## ARBEITSANWEISUNGEN
**a)** Beantworte anhand des Textes über Briefkastengesellschaften diese Fragen:
(i) In welchem Jahr wurde die öffentliche Diskussion um Briefkastengesellschaften entfacht?
(ii) Durch welche Kanzlei wurden die Gesellschaften aus den Panama Papers insbesondere vermittelt?
(iii) Warum werden die Briefkastengesellschaften auch Offshore-Gesellschaften genannt?
**b)** Schreib den Text über Briefkastengesellschaften im Anschluss an seinen letzten Satz weiter.

## VORGEGEBENER TEXT
○ ○ ○ ○ ○ ○ ○
STEUERSTRAFRECHT

Vorladung wegen Briefkastengesellschaft (Offshore-Gesellschaft)

Die öffentliche Diskussion um sogenannte Briefkastengesellschaften wurde im Jahre 2016 entfacht. Ein internationales Konsortium aus Investigativjournalisten hatte über lange Zeit hinweg Daten ausgewertet – Informationen, die dem Team im Rahmen eines Datenlecks zugespielt wurden.

Bei den Dokumenten – den sog. „Panama Papers“ handelt es sich um eine Vielzahl an Kopien von Schriftstücken um sogenannte Briefkastengesellschaften, die unter anderem in Panama ihren Sitz hatten, einem Land, das als sog. „Steueroase“ bzw. „Steuerparadies“ gilt – daher der Name Panama Papers.

 

Gründung einer Briefkastengesellschaft über Vermittler

Vermittelt wurden die Briefkastengesellschaften, die Gegenstand der Panama Papers sind, insbesondere durch die Kanzlei Mossack Fonseca (Mossfon). Seinerzeit war Mossack Fonseca (Mossfon) einer der weltweit größten Anbieter für Dienstleistungen rund um die Verwaltung und Gründung von Briefkastengesellschaften in Steuerparadiesen – auch „Offshore-Gesellschaften“ genannt. Bei den Panama Papers handelt es sich um interne Unterlagen der Kanzlei Mossack Fonseca zu den Offshore-Gesellschaften.

 

Bezeichnung „Briefkastengesellschaft“

Die Bezeichnung „Briefkastengesellschaft“ rührt daher, dass viele der Gesellschaften zwar über eine Geschäftsadresse verfügten, tatsächlich – so der Vorwurf – aber keinerlei Geschäftstätigkeit nachgingen. Die Geschäftsadressen waren zumeist in Staaten angesiedelt, die auf der EU-Liste nicht kooperativer Länder („schwarzen Liste der Steueroasen“) verzeichnet sind. Dies umfasst neben dem Namensgeber der Panama Papers, dem Land Panama, unter anderem auch Länder wie Fitschi (Fiji), Palau, Samoa, die Amerikanischen Jungferninseln (Virgin Islands). Da es sich mehrheitlich um Inselstaaten handelt, werden die Briefkastengesellschaften auch Offshore-Gesellschaften (deutsch: Übersee-Gesellschaften) genannt. An den Geschäftsadressen der Offshore-Gesellschaften fand sich sodann zwar eine Rezeption und ein Postempfang, der indes teils viele Hundert Gesellschaften an einer Adresse verwaltete, über den „Briefkasten“ hinaus allerdings keine Mitarbeiter oder Büroflächen – daher der Name „Briefkastengesellschaft“.
○ ○ ○ ○ ○ ○ ○
## Zeilen dazu, wo Ziele erscheinen
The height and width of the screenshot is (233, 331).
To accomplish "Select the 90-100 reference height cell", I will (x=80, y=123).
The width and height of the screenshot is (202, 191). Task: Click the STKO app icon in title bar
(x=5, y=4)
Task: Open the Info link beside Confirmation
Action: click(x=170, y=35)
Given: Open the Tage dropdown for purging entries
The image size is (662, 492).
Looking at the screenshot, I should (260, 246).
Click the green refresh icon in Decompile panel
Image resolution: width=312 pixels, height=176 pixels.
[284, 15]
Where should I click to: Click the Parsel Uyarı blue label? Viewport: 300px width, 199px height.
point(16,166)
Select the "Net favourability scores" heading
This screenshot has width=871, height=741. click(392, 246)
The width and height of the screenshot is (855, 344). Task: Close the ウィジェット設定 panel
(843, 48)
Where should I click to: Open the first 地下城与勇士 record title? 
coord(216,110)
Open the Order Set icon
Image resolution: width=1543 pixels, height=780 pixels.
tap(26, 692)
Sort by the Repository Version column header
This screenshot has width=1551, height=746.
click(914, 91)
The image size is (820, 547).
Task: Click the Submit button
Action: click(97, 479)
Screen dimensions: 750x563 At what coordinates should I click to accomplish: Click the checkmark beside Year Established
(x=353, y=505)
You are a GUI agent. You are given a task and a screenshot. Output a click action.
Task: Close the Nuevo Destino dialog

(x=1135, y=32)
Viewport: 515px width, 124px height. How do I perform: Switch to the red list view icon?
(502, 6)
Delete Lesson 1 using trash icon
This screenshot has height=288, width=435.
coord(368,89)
○ ○ ○ ○ ○ ○ ○
## LÖSUNGEN
**a)**
(i) Im Jahr 2016.
(ii) Durch die Kanzlei Mossack Fonseca (Mossfon).
(iii) Weil es sich bei den Staaten ihrer Geschäftsadressen mehrheitlich um Inselstaaten handelt.

**b)**
Organisation durch Kanzlei Mossack Fonseca

Mossack Fonseca (auch kurz: Mossfon) bot seinen Mandanten „all-inclusive-Pakete“ rund um die Einrichtung und den Betrieb einer Briefkastengesellschaft an: So wurden nicht nur Gründungsformalitäten, Eintragungen und die Vermittlung einer Geschäftsadresse angeboten, sondern auch die Bereitstellung von Vertretern vor Ort, sodass die Gesellschaft formal handlungsfähig war, ohne dass die wirtschaftlich Berechtigten („beneficial owner“) unter eigenem Namen tätig werden mussten. Hierzu unterhielt Mossack Fonseca (auch kurz: Mossfon) Niederlassungen in anderen Ländern wie z.B. der Schweiz (Zürich und Genf) oder China (Hongkong, Shanghai, Shenzhen, Qingdao, Dalian, Jinan, Hangzhou und Ningbo).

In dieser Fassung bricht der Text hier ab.